The Warwick ATLAS group is involved in a variety of fundemental research topics using the unprecedented dataset LHC produces. We are working on searches for additional Higgs bosons and Higgs boson pair production and are studying Higgs decays to W and tau pairs, and the study of high momentum Higgs bosons with decay to b pairs. Other research directions include the precise measurements of known processes, such as the fragmentation that creates jets from quarks, and measuring the CKM matrix element V(cb) in top quark decay. We are also looking for long-lived particles, decaying at large distance from the interaction point.

In addition to these activities the Warwick group are also involved in a variety of detector performance tasks related to the trigger. The trigger, which consists of both hardware and software elements, is the part of ATLAS which decides if an event observed by the detector is kept for further processing. This is necessary given that in the duration of one second there are hundreds of millions of collisions out of which only a few hundred may be stored.
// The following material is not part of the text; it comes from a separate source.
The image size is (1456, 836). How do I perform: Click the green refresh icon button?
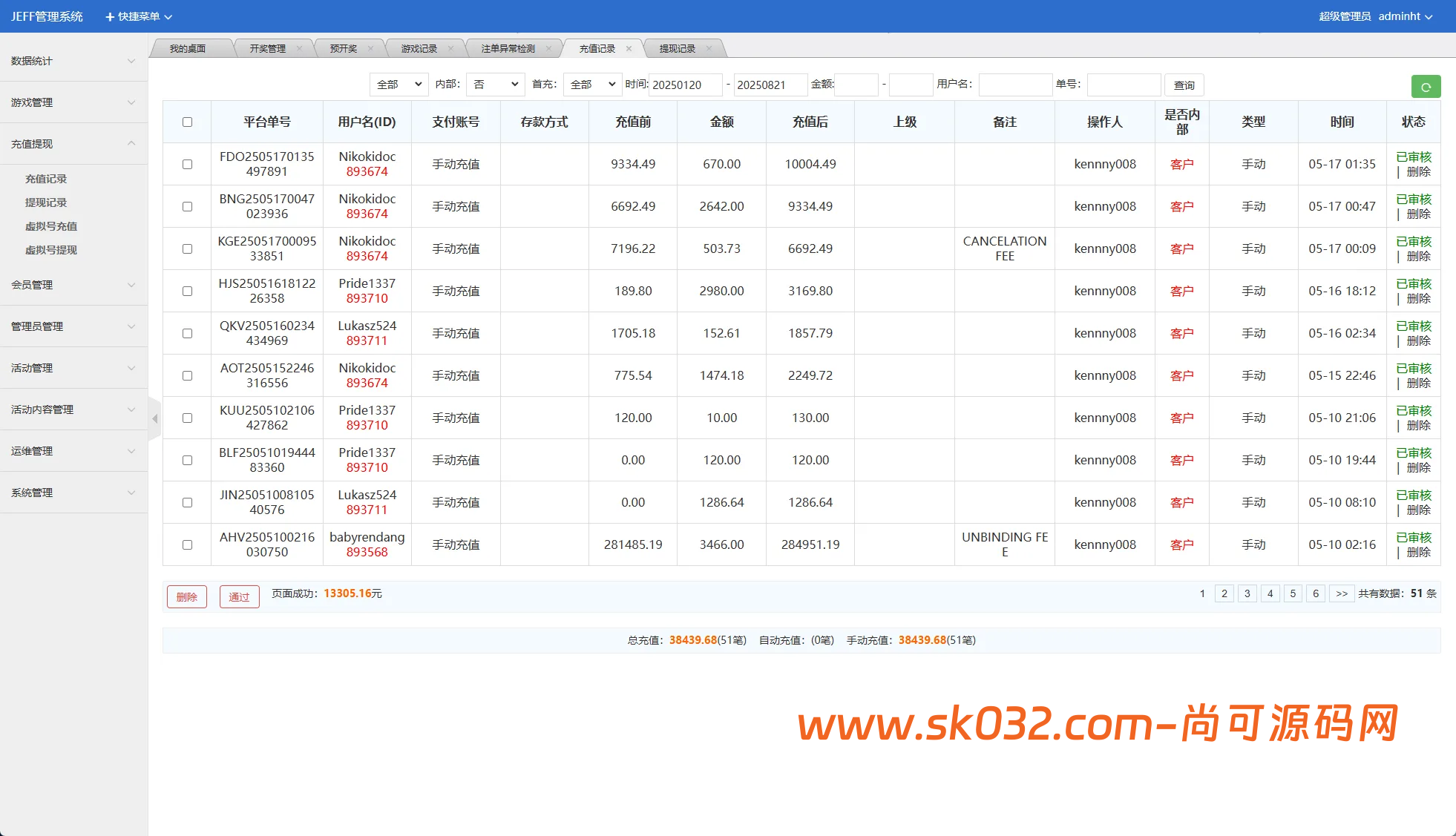pos(1425,87)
Our involvement consists of general trigger configuration and development of new algorithms to handle the challenging and evolving environment of the typical collision.

The ATLAS detector will be upgraded with a new silicon detector and updated trigger system. We are responsible for the Quality Control of the silicon strip detector modules, a share of module construction and for parts of the trigger core software restructuring and cost monitoring.